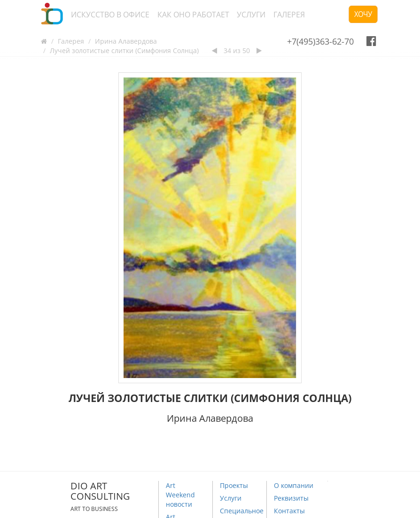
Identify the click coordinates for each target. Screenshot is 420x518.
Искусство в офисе (110, 15)
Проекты (234, 485)
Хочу (363, 14)
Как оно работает (193, 15)
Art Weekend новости (180, 495)
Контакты (289, 510)
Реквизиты (291, 498)
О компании (294, 485)
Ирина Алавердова (126, 41)
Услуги (251, 15)
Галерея (289, 15)
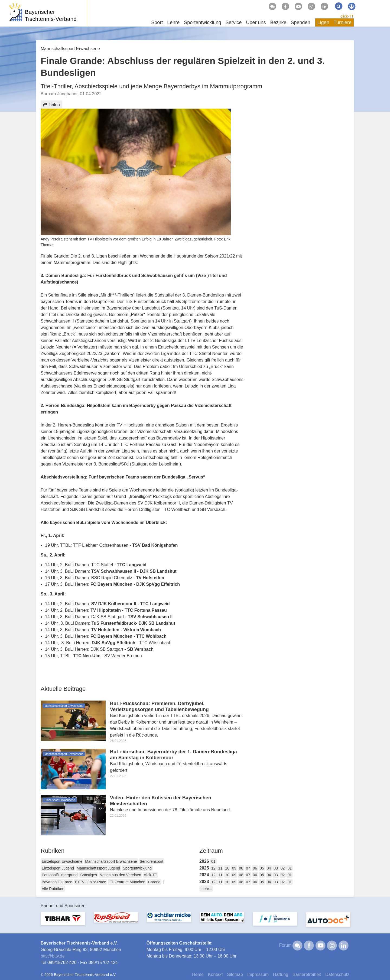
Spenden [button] (301, 22)
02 (283, 868)
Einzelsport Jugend (58, 868)
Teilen (51, 105)
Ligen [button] (323, 22)
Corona (154, 882)
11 (220, 868)
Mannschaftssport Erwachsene (111, 861)
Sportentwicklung (137, 868)
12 (213, 868)
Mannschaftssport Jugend (98, 868)
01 (213, 861)
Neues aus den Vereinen (120, 875)
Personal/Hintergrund (60, 875)
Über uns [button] (256, 22)
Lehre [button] (173, 22)
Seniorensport (151, 861)
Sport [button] (157, 22)
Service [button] (233, 22)
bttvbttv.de (53, 956)
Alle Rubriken (53, 889)
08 (241, 868)
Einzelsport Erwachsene (62, 861)
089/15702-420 (62, 963)
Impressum (258, 974)
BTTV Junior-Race (91, 882)
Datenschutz (337, 974)
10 (227, 868)
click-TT (347, 16)
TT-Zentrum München (127, 882)
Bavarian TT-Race (57, 882)
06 (255, 868)
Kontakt (215, 974)
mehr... (206, 889)
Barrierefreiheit (307, 974)
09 (234, 868)
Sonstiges (88, 875)
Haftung (280, 974)
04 (269, 868)
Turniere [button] (342, 22)
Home (198, 974)
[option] (63, 922)
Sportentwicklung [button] (202, 22)
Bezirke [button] (278, 22)
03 (275, 868)
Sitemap (235, 974)
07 (248, 868)
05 (262, 868)
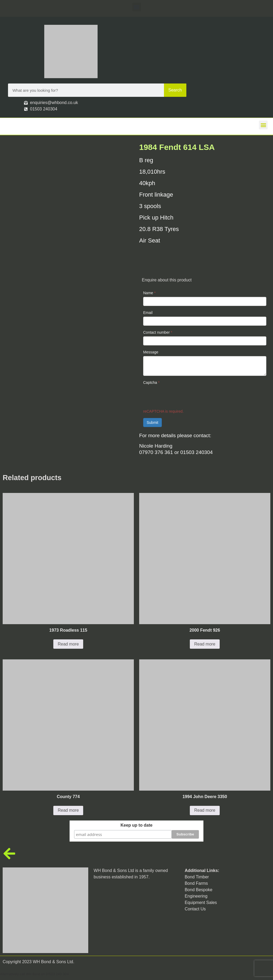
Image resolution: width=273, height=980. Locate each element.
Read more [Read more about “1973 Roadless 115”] (68, 644)
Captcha (151, 382)
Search (175, 90)
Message (151, 352)
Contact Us (195, 908)
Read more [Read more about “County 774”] (68, 810)
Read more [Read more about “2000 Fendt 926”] (205, 644)
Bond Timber (197, 877)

::::

◆ **Exercise**
Write out all the rows again with "Impressum" changed to "Legal notice" and everything else left the same. Leave the pictures out.

◆ **Response**
Identify the click coordinates for each target. Screenshot is 420x518.
Искусство в офисе (110, 15)
Проекты (234, 485)
Хочу (363, 14)
Как оно работает (193, 15)
Art Weekend новости (180, 495)
Контакты (289, 510)
Реквизиты (291, 498)
О компании (294, 485)
Ирина Алавердова (126, 41)
Услуги (251, 15)
Галерея (289, 15)
Spenden [button] (301, 22)
02 (283, 868)
Einzelsport Jugend (58, 868)
Teilen (51, 105)
Ligen [button] (323, 22)
Corona (154, 882)
11 (220, 868)
Mannschaftssport Erwachsene (111, 861)
Sportentwicklung (137, 868)
12 (213, 868)
Mannschaftssport Jugend (98, 868)
01 (213, 861)
Neues aus den Vereinen (120, 875)
Personal/Hintergrund (60, 875)
Über uns [button] (256, 22)
Lehre [button] (173, 22)
Seniorensport (151, 861)
Sport [button] (157, 22)
Service [button] (233, 22)
bttvbttv.de (53, 956)
Alle Rubriken (53, 889)
08 (241, 868)
Einzelsport Erwachsene (62, 861)
089/15702-420 (62, 963)
Legal notice (258, 974)
BTTV Junior-Race (91, 882)
Datenschutz (337, 974)
10 (227, 868)
click-TT (347, 16)
TT-Zentrum München (127, 882)
Bavarian TT-Race (57, 882)
06 (255, 868)
Kontakt (215, 974)
mehr... (206, 889)
Barrierefreiheit (307, 974)
09 (234, 868)
Sonstiges (88, 875)
Haftung (280, 974)
04 (269, 868)
Turniere [button] (342, 22)
Home (198, 974)
[option] (63, 922)
Sportentwicklung [button] (202, 22)
Bezirke [button] (278, 22)
03 (275, 868)
Sitemap (235, 974)
07 (248, 868)
05 (262, 868)
Image resolution: width=273, height=980. Locate each element.
Read more [Read more about “1973 Roadless 115”] (68, 644)
Captcha (151, 382)
Search (175, 90)
Message (151, 352)
Contact Us (195, 908)
Read more [Read more about “County 774”] (68, 810)
Read more [Read more about “2000 Fendt 926”] (205, 644)
Bond Timber (197, 877)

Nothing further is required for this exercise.